25th. Up, and with Sir J. Minnes to my Lord Brouncker, and with him all of us to my Lord Ashly to satisfy him about the reason of what we do or have done in the business of the tradesmen's certificates, which he seems satisfied with, but is not, but I believe we have done what we can justify, and he hath done what he cannot in stopping us to grant them, and I believe it will come into Parliament and make trouble. So home and there at the office all the morning. At noon home to dinner, and thence after dinner to the Duke of York's playhouse, and there saw "Sir Martin Marr-all," which, the more I see, the more I like, and thence to Westminster Hall, and there met with Roger Pepys; and he tells me that nothing hath lately passed about my Lord Sandwich, but only Sir Robert Carr did speak hardly of him. But it is hoped that nothing will be done more, this meeting of Parliament, which the King did, by a message yesterday, declare again, should rise the 4th of May, and then only adjourne for three months: and this message being only adjournment, did please them mightily, for they are desirous of their power mightily. Thence homeward by the Coffee House in Covent Garden, thinking to have met Harris here but could not, and so home, and there, after my letters, I home to have my hair cut by my sister Michell and her husband, and so to bed. This day I did first put off my waste-coate, the weather being very hot, but yet lay in it at night, and shall, for a little time.

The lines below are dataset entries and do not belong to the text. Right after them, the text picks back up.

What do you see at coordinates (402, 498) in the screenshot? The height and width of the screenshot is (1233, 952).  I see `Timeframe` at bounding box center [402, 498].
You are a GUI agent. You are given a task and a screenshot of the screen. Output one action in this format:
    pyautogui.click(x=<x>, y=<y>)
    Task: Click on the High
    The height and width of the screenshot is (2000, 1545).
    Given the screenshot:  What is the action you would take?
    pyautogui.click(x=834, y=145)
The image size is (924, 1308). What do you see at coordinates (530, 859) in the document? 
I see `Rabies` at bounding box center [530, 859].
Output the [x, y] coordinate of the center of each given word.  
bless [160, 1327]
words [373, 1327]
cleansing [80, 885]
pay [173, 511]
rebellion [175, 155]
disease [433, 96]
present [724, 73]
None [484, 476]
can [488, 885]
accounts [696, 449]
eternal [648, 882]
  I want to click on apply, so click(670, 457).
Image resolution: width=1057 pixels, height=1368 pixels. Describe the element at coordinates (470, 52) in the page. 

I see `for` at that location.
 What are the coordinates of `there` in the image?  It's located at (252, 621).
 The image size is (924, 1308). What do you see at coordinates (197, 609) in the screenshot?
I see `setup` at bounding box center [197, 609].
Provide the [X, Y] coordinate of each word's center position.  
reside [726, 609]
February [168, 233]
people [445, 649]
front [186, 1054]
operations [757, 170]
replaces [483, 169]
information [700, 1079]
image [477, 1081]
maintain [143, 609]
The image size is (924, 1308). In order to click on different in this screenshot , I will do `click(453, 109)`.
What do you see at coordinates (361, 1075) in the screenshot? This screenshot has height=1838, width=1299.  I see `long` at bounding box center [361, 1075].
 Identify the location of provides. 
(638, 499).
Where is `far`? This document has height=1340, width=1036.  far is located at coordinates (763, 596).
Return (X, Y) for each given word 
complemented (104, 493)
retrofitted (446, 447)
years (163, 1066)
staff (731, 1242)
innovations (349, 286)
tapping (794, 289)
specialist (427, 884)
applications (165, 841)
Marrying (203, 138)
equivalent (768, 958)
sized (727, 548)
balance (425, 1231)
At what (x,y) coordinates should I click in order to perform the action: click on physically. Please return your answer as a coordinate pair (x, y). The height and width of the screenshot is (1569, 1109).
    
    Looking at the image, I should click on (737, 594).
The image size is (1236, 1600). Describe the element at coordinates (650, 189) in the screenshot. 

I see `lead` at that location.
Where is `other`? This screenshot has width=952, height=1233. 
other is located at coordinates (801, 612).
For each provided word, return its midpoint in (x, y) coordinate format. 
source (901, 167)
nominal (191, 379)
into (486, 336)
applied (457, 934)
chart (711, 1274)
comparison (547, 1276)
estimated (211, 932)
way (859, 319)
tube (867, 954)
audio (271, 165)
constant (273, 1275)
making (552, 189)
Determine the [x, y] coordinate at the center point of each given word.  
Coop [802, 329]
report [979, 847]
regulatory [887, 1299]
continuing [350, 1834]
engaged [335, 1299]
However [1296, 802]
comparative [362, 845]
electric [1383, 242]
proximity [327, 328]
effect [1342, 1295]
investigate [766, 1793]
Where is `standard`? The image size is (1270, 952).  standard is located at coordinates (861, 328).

25th (Lord's day). Up, and to my Office awhile, and thither comes Lead with my vizard, with a tube fastened within both eyes; which, with the help which he prompts me to, of a glass in the tube, do content me mightily. So to church, where a stranger made a dull sermon, but I mightily pleased to looks upon Mr. Buckworth's little pretty daughters, and so home to, dinner, where W. Howe come and dined with us; and then I to my Office, he being gone, to write down my journal for the last twelve days: and did it with the help of my vizard and tube fixed to it, and do find it mighty manageable, but how helpfull to my eyes this trial will shew me. So abroad with my wife, in the afternoon, to the Park, where very much company, and the weather very pleasant. I carried my wife to the Lodge, the first time this year, and there in our coach eat a cheese-cake and drank a tankard of milk. I showed her this day also first the Prince of Tuscany, who was in the Park, and many very fine ladies, and so home, and after supper to bed.